[Data provided]

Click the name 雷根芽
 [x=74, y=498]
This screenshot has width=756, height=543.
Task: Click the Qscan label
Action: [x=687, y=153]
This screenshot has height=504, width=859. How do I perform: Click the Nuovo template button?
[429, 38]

[/Data provided]

== What you have to do ==
Exactly as written, transcribe each line of the data.

== Written solution ==
Click the name 雷根芽
 [x=74, y=498]
This screenshot has width=756, height=543.
Task: Click the Qscan label
Action: [x=687, y=153]
This screenshot has height=504, width=859. How do I perform: Click the Nuovo template button?
[429, 38]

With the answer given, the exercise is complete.